Given problem: In the material below, change every "Click" to "Select" and keep everything else the same. Leave the pictures out of your answer.

Supplied data:
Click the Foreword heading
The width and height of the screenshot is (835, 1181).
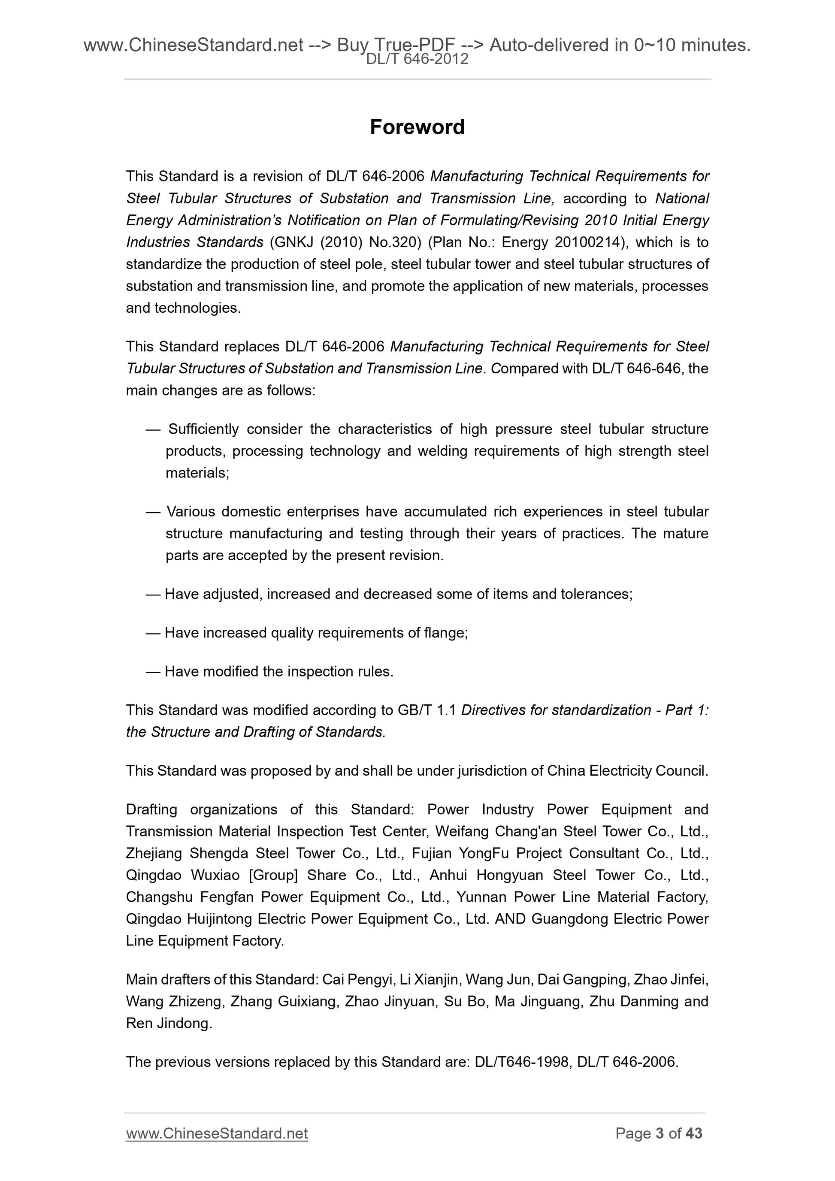[x=417, y=127]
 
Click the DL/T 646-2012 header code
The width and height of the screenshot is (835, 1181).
[x=417, y=60]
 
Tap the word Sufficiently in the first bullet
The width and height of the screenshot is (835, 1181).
[x=204, y=429]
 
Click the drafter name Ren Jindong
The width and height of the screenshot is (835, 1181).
[x=168, y=1023]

In response:
Select the Foreword heading
The width and height of the screenshot is (835, 1181).
[x=417, y=127]
 
Select the DL/T 646-2012 header code
The width and height of the screenshot is (835, 1181).
[x=417, y=60]
 
Tap the word Sufficiently in the first bullet
The width and height of the screenshot is (835, 1181).
[x=204, y=429]
 
Select the drafter name Ren Jindong
The width and height of the screenshot is (835, 1181).
[x=168, y=1023]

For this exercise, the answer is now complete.